Form 10-K for the year ended December 31, 2017

 

Item 7. Management’s Discussion and Analysis of Financial Condition and Results of Operations

 

Results of Operations, page 39

 

1.             We note your discussion of your results of operations for each segment includes a discussion of revenue and certain operating expense line items. In light of the fact that it appears from Note 18 that your segments are evaluated based on revenue and operating income, and the fact that the Flatbed Solutions segment has proportionately higher operating income as a percentage of revenue when compared to the Specialized Solutions segment, revise to include a discussion of a segment profitability measure, such as operating income, within MD&A.

 


 

RESPONSE:  We respectfully acknowledge the Staff’s comment. We note that our Flatbed Solutions segment has proportionately higher operating income as a percentage of revenue when compared to the Specialized Solutions segment because certain operating expenses in the Specialized Solutions segment are proportionately greater.
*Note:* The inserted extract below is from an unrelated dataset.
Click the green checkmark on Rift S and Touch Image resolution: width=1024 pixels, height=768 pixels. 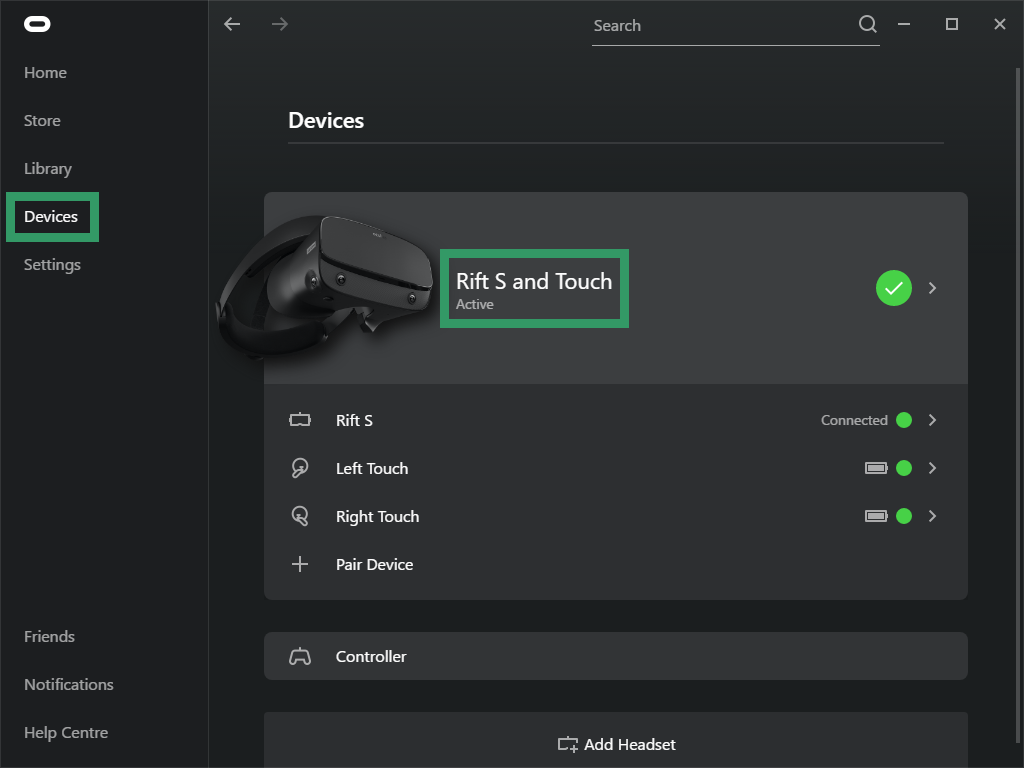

This result is largely attributable to differences in the mix of drivers and assets between the segments.  For example, the Specialized Solutions segment drivers, who typically are required to have a higher level of training and expertise, generally receive a higher driver pay per total mile than Flatbed Solutions segment drivers. In addition, as noted on page 43 of our most recent Quarterly Report on 10-Q for the quarterly period ended September 30, 2018, our Flatbed Solutions segment utilized a larger percentage of owner-operators as opposed to Company drivers, which resulted  in an increase in purchased freight expense.  The larger percentage of Company drivers in the Specialized Solutions segment also results in a greater percentage of fuel expense and operations and maintenance expense, each of which is impacted by the miles per gallon realized with company equipment and the number of miles driven by Company drivers. Similarly, the Specialized Solutions segment had higher depreciation and amortization expense primarily due to the increase in company-owned vehicles. Beginning with our next applicable filing, we intend to include discussion of the factors that impact segment operating income within MD&A. The Company will include a discussion similar to the following in “How The Company Evaluates Its Operations”:

 

Operating Income

 

Differences in the mix of drivers and assets between the segments impact the proportion of operating income as a percentage of revenue.  The Flatbed Solutions segment has proportionately higher operating income as a percentage of revenue when compared to the Specialized Solutions segment because certain operating expenses in the Specialized Solutions segment are proportionately greater. For example, the Specialized Solutions segment drivers, who typically are required to have a higher level of training and expertise, generally receive a higher driver pay per total mile than Flatbed Solutions segment drivers. In addition, the Flatbed Solutions segment utilizes a larger percentage of owner-operators as opposed to Company drivers, which results  in purchased freight expense being a more significant expense for this segment. The larger percentage of Company drivers in the Specialized Solutions segment also results in a greater percentage of fuel expense and operations and maintenance expense relative to our Flatbed Solutions segment, each of which is impacted by the miles per gallon realized with company equipment and the number of miles driven by Company drivers. Similarly, the Specialized Solutions segment had higher depreciation and amortization expense primarily due to the increase in company-owned vehicles.”

 

In addition, an example of the proposed disclosure we expect to include in “Results of Operations” is set forth below using the financial information for the quarterly period ended September 30, 2018, as compared to the quarterly period ended September 30, 2017:

 

“Operating Income.            Operating income increased 144.0% to $13.9 million, or 3.0% of revenue, for the quarter ended September 30, 2018 from $5.7 million, or 2.5% of revenue, for the quarter ended September 30, 2017, primarily as a result of revenue growth resulting from the Recent Acquisitions, offset by operating expenses related to services purchased from owner-operators and third-party capacity providers, salaries and wages, fuel expense, maintenance expense and depreciation and amortization.  Excluding the impact of the Recent Acquisitions, operating income increased $3.4 million or 59.7%. Excluding the effect of the Recent Acquisitions, operating income as a percentage of revenue was 3.4%.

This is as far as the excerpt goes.